Industry observers note that Owens & Minor’s retained stake in P&HS offers an optional upside, but its near-term success depends on rapid cost optimization and customer retention in the Patient Direct business. The strategic narrative must also resonate with institutional investors who historically viewed Owens & Minor as a defensive, steady-cash-flow distributor. Transforming that perception into one of a growth-oriented healthcare innovator will require consistent quarterly results and transparent capital-allocation discipline.
Financially, proceeds from the sale are expected to strengthen Owens & Minor’s balance sheet, potentially enabling further debt reduction and selective M&A in home-care or digital-health technologies. The company’s recent debt repayments—$244 million in 2024—suggest a renewed focus on leverage control. If management successfully reallocates capital toward technology-enabled patient engagement and high-margin products, Owens & Minor could establish itself as one of the few mid-cap healthcare companies bridging supply chain and patient care under a unified operating model.
How changing healthcare economics and private equity participation could reshape valuations in the distribution and home-care sectors
Owens & Minor’s divestiture to Platinum Equity illustrates a broader trend: private equity’s growing appetite for healthcare infrastructure assets. As large distributors offload capital-intensive divisions, financial sponsors are stepping in to extract operational efficiencies and capitalize on the steady cash generation such assets provide.
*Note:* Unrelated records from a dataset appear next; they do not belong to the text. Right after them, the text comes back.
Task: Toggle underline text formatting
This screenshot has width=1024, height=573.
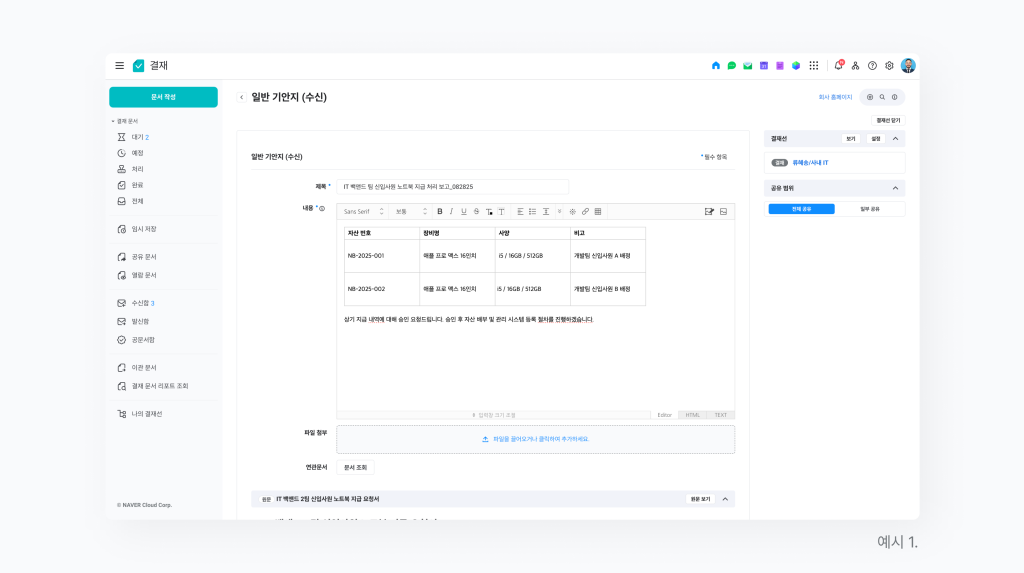Action: click(463, 211)
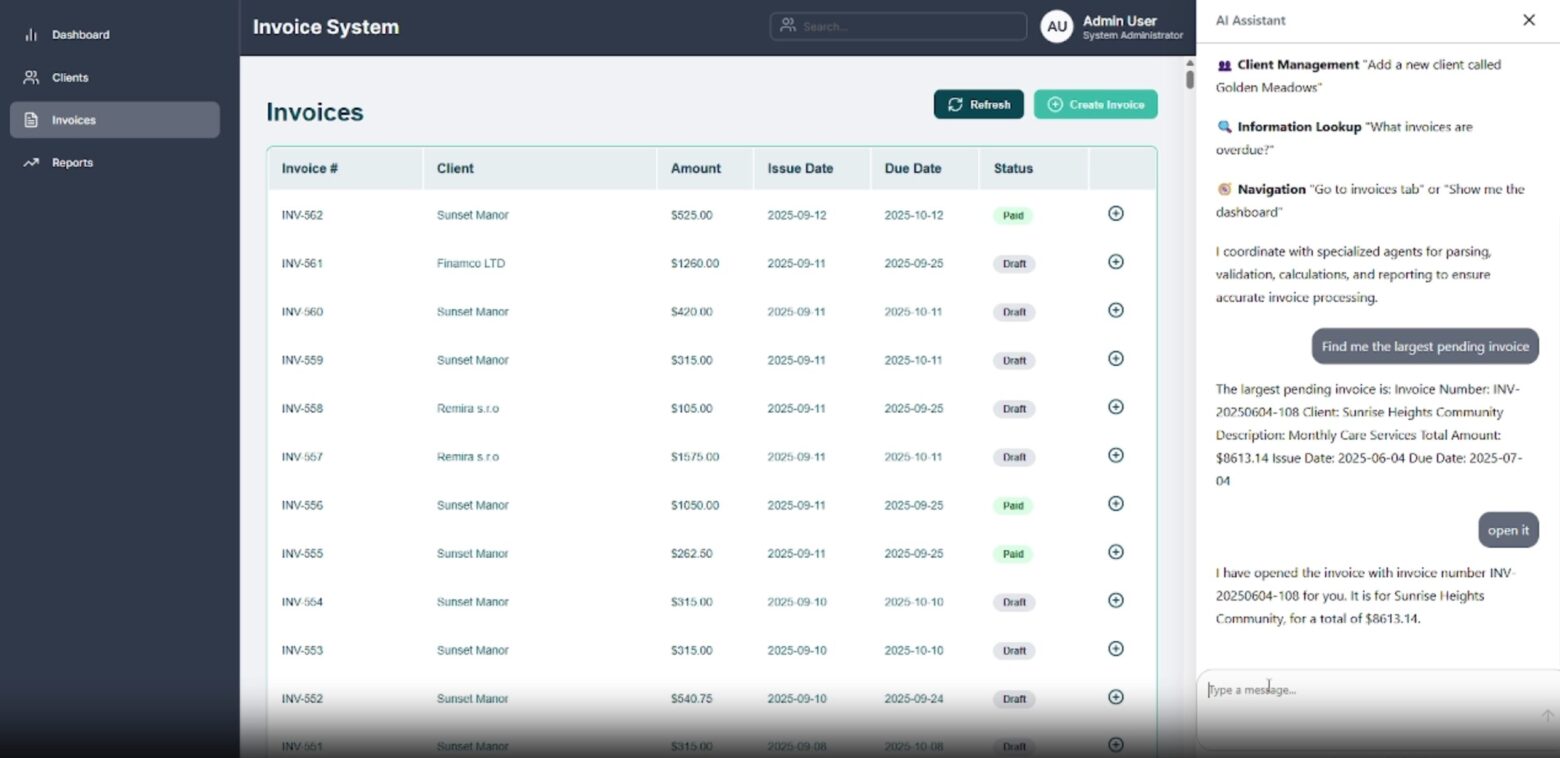Click the Reports trend arrow icon
Screen dimensions: 1560x758
31,163
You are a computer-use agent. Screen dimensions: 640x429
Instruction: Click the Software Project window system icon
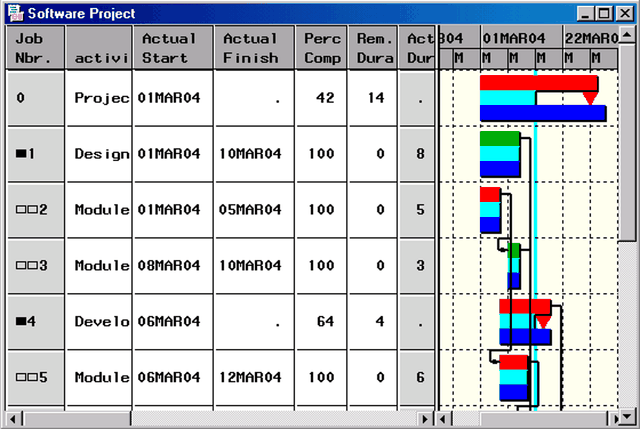pyautogui.click(x=13, y=14)
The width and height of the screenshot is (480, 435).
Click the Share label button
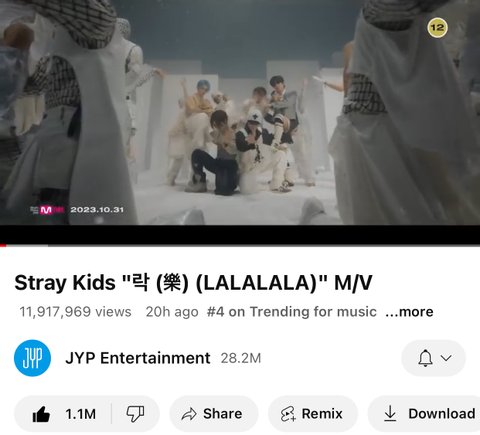(223, 414)
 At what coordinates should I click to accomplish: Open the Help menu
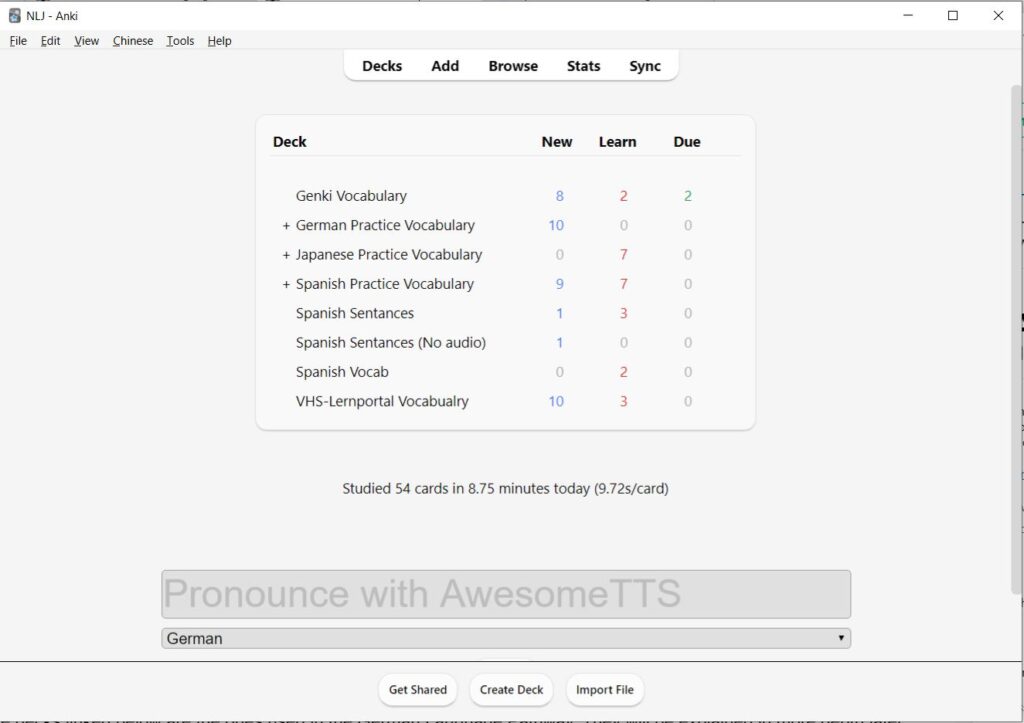click(x=218, y=41)
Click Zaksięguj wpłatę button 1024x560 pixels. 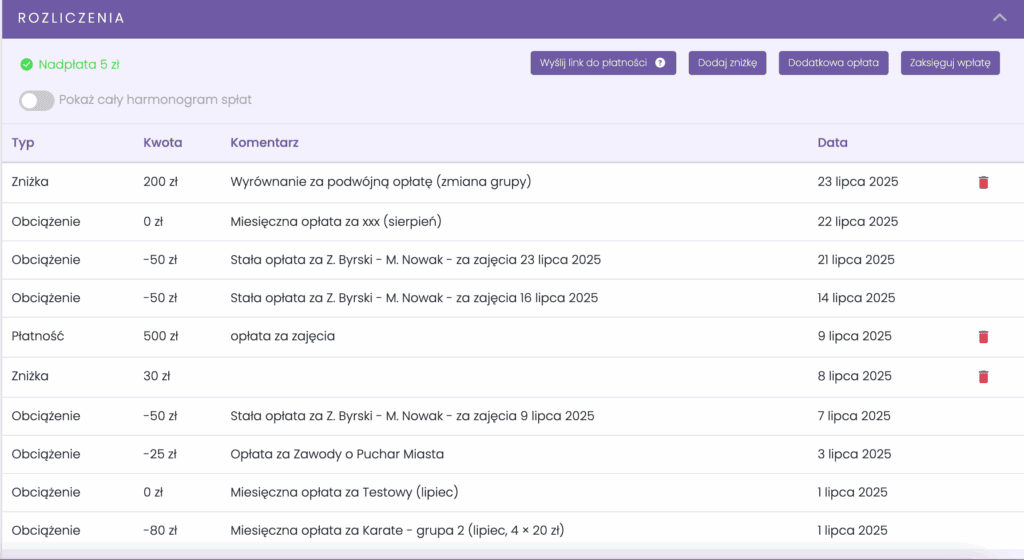[950, 63]
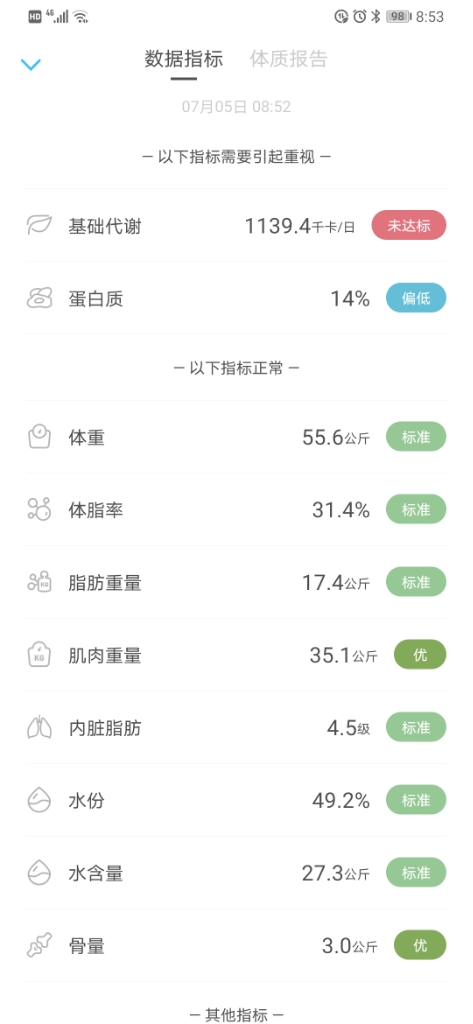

Platinum Equity’s bid reinforces investor confidence that distribution networks—though mature—remain attractive when managed with leaner cost structures and targeted automation investments.
For Owens & Minor, the more profound shift lies in aligning with macro healthcare trends that favor home-based care delivery. The U.S. healthcare system is experiencing a sustained migration from inpatient to outpatient and home-based care models, driven by policy reforms, aging populations, and payer pressure to reduce hospital utilization. Patient Direct aligns perfectly with that trajectory, promising recurring revenue and scalability without the capital burden of hospital distribution.
If the market rewards Owens & Minor for its strategic realignment, the company could command valuation multiples comparable to high-growth medical technology or digital-care peers rather than those typical of traditional distributors. Conversely, if execution falters, the narrative could quickly reverse, framing the divestiture as a distress sale rather than a deliberate transformation. Investors will likely watch the next two quarters for margin expansion, cash flow performance, and clarity on reinvestment strategy to gauge whether Owens & Minor’s bold repositioning truly delivers long-term value.
Owens & Minor’s sale of its Products & Healthcare Services unit marks a clear inflection point—a calculated retreat from scale toward specialization. With a strengthened balance sheet, renewed strategic clarity, and a retained equity interest in its former flagship division, the company is betting that leaner can mean stronger. If it delivers consistent execution and sustained patient-direct growth, this transaction could redefine its market identity and restore investor confidence in a business that is learning, at last, to trade volume for value.